## WORK TO COMPLETE
Render the items below as a JSON list of strings with one string per line, leaving out any blank lines.
________
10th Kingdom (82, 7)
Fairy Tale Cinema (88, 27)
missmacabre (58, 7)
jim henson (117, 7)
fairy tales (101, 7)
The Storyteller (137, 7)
________
## SOLVED PROBLEM
[
  "10th Kingdom (82, 7)",
  "Fairy Tale Cinema (88, 27)",
  "missmacabre (58, 7)",
  "jim henson (117, 7)",
  "fairy tales (101, 7)",
  "The Storyteller (137, 7)"
]